Nashville Man Sentenced For Environmental Crime

For Immediate Release
U.S. Attorney's Office, Eastern District of North Carolina

RALEIGH- United States Attorney Thomas G. Walker announced that in federal court today Chief United States District Judge James C. Dever III, sentenced HARVEY BRYANT PRIDGEN, 58, of Nashville, North Carolina, to six months imprisonment followed by one year supervised release that includes six months home confinement with electronic monitoring.  The Court also imposed a fine of $300,000.  Additionally, as part of his plea agreement, PRIDGEN made a $11,367.77 payment to the North Carolina Ecogogical System Enhancement Program – Wetlands Restoration Fund.

A Superseding Criminal Information was filed on September 5, 2012, charging PRIDGEN with unauthorized fill of wetlands, in violation of Title 33, United States Code, Section 1311(a) and 1319(c)(1)(A).  On September 6, 2012, PRIDGEN pled guilty to the charge.

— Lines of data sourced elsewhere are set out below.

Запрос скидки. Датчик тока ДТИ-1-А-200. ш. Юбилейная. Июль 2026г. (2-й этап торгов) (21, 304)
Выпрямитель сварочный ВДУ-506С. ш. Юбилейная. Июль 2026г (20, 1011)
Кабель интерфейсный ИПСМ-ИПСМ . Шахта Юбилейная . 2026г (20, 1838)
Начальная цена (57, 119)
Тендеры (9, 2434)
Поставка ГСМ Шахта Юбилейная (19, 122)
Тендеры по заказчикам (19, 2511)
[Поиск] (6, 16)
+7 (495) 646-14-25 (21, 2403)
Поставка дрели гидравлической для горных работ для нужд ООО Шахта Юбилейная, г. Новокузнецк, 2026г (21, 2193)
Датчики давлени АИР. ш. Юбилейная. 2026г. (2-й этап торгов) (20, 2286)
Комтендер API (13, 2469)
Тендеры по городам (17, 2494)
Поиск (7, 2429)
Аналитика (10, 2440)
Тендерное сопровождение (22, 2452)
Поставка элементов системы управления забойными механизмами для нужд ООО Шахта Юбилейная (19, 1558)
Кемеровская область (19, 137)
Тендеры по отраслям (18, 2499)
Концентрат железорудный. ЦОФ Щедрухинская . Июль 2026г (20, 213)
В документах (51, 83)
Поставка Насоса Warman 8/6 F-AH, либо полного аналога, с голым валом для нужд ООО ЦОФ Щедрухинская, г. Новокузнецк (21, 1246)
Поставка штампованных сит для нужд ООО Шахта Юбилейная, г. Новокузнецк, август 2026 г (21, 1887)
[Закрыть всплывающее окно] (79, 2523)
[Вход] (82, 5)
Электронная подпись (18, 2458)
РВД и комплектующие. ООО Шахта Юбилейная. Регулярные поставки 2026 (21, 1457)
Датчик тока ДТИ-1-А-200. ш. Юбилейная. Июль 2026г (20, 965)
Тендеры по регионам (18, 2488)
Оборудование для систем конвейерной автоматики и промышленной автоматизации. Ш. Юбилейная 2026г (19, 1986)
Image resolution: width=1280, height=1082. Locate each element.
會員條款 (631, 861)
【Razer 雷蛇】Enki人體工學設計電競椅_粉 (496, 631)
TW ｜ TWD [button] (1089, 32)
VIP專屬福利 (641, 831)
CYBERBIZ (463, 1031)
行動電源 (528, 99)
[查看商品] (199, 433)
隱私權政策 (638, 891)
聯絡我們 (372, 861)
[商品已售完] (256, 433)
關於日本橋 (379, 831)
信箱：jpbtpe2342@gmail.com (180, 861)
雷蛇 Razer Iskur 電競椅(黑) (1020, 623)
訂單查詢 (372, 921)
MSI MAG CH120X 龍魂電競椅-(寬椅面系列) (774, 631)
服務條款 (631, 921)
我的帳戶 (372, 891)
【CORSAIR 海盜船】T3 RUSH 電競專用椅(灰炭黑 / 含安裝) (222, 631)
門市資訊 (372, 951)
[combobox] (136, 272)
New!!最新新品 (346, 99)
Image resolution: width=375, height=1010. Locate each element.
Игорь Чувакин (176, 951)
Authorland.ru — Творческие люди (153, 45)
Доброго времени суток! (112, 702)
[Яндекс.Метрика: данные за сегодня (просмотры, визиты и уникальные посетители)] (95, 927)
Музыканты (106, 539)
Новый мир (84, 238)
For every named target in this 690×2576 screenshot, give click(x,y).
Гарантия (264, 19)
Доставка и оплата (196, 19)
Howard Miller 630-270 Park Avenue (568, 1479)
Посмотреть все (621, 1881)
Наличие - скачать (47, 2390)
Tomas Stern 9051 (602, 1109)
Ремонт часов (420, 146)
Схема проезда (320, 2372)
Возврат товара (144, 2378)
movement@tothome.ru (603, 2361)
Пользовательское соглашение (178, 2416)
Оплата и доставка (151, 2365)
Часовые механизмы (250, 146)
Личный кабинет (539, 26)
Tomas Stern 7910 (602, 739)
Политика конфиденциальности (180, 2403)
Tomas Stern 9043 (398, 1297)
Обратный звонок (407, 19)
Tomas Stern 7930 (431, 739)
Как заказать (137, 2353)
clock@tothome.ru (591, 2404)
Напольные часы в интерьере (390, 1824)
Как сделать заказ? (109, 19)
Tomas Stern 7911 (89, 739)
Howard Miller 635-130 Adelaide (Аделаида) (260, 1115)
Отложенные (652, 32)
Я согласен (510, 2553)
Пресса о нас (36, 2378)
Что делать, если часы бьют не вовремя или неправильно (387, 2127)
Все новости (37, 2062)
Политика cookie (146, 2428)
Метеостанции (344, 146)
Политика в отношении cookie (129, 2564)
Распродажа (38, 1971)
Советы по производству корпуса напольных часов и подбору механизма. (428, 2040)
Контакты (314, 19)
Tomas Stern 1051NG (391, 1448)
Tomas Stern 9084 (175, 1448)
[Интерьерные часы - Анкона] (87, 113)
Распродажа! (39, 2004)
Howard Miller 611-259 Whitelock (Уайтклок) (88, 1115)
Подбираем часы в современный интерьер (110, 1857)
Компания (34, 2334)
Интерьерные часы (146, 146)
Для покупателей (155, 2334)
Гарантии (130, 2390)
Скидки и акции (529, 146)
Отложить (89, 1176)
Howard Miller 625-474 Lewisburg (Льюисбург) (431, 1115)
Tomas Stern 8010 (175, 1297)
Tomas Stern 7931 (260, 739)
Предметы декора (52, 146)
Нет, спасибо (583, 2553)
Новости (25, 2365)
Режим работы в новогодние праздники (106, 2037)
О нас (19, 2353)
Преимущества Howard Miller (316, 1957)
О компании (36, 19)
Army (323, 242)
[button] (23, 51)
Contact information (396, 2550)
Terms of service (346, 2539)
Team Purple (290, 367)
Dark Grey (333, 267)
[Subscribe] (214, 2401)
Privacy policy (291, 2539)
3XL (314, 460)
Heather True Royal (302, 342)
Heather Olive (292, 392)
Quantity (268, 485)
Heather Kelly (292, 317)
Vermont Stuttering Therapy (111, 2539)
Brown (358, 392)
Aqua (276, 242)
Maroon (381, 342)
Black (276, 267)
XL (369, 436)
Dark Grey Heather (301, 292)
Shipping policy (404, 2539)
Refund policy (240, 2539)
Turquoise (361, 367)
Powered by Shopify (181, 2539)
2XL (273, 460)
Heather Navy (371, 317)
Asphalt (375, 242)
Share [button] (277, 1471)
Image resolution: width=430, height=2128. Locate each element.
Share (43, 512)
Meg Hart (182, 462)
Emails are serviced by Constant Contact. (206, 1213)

According to evidence presented in court, in May, 2010, an investigation was initiated into the illegal dumping of petroleum-contaminated soil in a protected wetland area in Jones County, North Carolina.  It was learned that the soil was a product of an environmental clean-up project on Marine Corp Air Station New River and that in March, 2010, the Marine Corps had contracted with Osage of Virginia Inc., to conduct environmental remediation services.  Osage, in turn, contracted P&F Services, Inc., to haul contaminated soil from the excavation site and ensure its proper disposal.  PRIDGEN was the owner of P&F.  

In April, 2010, the manager of an area of farmland contracted PRIDGEN to deliver soil to the farm to fill a low-lying area. In April, 2010 to May, 2010, an estimated 50-60 trucks loaded with contaminated soil from the Marine Corps project were dumped on the property.  The contaminated soil was then pushed by bulldozers into a protected wetlands area located on the farm.  In mid-May, 2010, a site inspection of the farm was performed and it was confirmed that the soil dumped was contaminated.

Investigation of this case was conducted by the North Carolina State Bureau of Investigation, the United States Environmental Protection Agency – Criminal Investigation Division, the United States Department of Agriculture – Office of Inspector General, the North Carolina Department of Environment and Natural Resources, the Naval Criminal Investigative Service, and the United States Army Corps of Engineers.  Assistant United States Attorney Banumathi Rangarajan prosecuted the case.